◆ WORK INSTRUCTION: Retype, word for word, each line between the lines holding "Viewport: 788px width, 660px" and "Viewport: 1024px width, 683px height.", inclusive, and leave the rest of the data alone.

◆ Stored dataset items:
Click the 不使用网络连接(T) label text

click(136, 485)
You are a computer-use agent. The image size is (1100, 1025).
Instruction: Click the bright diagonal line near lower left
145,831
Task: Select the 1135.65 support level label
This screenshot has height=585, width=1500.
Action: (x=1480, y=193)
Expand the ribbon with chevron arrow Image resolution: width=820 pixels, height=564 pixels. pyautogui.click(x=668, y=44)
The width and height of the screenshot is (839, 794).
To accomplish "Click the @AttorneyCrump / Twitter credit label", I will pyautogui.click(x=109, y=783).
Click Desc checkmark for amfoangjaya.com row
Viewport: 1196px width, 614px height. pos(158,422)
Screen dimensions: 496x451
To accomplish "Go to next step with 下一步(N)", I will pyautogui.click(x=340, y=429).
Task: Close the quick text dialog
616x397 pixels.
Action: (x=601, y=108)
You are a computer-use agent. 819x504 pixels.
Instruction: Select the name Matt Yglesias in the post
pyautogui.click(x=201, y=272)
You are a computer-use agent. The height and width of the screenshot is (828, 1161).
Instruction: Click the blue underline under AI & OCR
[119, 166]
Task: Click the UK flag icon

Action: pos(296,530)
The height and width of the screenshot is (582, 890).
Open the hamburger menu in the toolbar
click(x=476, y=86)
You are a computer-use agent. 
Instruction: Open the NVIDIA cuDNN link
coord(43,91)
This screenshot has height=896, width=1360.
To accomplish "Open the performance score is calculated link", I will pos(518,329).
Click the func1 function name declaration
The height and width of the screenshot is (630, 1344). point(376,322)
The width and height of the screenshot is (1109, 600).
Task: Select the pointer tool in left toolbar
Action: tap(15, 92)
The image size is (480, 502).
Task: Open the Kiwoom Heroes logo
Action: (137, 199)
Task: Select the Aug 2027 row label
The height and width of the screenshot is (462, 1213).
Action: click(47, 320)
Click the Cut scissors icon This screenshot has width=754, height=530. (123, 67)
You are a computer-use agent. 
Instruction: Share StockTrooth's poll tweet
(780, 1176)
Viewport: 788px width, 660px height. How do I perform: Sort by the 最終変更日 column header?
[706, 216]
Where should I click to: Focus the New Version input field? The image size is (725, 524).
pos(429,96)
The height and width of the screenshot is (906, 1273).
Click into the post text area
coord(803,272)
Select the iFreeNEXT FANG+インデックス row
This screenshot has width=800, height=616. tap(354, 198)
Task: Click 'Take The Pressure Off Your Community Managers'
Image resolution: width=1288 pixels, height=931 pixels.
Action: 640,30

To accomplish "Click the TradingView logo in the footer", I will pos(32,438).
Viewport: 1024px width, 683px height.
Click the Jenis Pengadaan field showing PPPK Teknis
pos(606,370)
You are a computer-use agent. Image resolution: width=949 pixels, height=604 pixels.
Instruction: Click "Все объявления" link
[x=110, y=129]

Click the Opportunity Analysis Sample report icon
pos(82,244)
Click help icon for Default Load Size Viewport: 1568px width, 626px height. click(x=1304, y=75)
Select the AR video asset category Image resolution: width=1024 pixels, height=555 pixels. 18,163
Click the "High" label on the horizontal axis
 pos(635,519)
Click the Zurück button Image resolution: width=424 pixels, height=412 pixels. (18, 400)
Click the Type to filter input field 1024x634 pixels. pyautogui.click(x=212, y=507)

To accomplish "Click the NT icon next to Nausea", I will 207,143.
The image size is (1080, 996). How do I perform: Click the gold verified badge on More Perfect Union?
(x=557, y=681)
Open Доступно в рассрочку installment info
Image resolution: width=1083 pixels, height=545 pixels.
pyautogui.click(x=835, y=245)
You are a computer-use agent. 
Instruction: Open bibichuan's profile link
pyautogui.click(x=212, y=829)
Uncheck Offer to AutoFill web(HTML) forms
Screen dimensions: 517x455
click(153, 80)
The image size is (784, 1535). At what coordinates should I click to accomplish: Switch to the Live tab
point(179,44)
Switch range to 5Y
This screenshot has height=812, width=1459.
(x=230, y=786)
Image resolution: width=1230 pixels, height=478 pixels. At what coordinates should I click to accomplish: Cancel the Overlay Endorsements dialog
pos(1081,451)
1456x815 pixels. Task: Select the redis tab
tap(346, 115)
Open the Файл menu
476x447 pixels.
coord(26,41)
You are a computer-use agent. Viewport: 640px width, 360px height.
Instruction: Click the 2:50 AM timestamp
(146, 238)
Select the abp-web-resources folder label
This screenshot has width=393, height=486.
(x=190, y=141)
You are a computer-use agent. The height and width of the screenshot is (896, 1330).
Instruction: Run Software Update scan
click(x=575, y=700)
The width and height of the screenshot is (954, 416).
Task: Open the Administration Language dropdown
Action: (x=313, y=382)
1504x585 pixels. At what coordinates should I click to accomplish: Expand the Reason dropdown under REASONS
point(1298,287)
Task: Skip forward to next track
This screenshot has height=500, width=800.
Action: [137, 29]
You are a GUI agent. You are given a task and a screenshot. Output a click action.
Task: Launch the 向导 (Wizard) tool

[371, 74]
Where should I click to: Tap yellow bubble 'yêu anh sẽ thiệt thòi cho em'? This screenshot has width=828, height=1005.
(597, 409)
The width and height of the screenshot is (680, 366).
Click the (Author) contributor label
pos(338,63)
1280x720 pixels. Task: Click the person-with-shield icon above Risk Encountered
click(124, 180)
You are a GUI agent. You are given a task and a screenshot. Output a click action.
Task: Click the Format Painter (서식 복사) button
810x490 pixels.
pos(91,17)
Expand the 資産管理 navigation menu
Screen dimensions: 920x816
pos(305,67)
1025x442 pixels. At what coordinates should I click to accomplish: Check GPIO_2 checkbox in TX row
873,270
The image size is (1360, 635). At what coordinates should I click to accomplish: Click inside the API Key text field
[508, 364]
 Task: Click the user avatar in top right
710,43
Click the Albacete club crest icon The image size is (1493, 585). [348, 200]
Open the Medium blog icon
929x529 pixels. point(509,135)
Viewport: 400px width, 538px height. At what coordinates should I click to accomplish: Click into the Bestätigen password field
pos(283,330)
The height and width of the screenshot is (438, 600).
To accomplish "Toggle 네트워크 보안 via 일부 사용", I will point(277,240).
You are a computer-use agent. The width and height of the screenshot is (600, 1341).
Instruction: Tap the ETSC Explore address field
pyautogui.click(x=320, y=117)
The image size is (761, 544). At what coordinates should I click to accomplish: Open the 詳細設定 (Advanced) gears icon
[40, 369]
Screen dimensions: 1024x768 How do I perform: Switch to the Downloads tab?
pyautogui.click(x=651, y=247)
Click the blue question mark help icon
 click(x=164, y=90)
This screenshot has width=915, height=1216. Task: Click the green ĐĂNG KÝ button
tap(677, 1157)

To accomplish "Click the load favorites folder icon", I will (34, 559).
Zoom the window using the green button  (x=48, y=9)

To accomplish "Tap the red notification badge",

◆ RESPONSE TO THE TASK:
Viewport: 788px width, 660px height. How do I perform: Sort by the 最終変更日 column header?
[706, 216]
Where should I click to: Focus the New Version input field? The image size is (725, 524).
pos(429,96)
The height and width of the screenshot is (906, 1273).
Click into the post text area
coord(803,272)
Select the iFreeNEXT FANG+インデックス row
This screenshot has width=800, height=616. tap(354, 198)
Task: Click 'Take The Pressure Off Your Community Managers'
Image resolution: width=1288 pixels, height=931 pixels.
Action: 640,30

To accomplish "Click the TradingView logo in the footer", I will pos(32,438).
Viewport: 1024px width, 683px height.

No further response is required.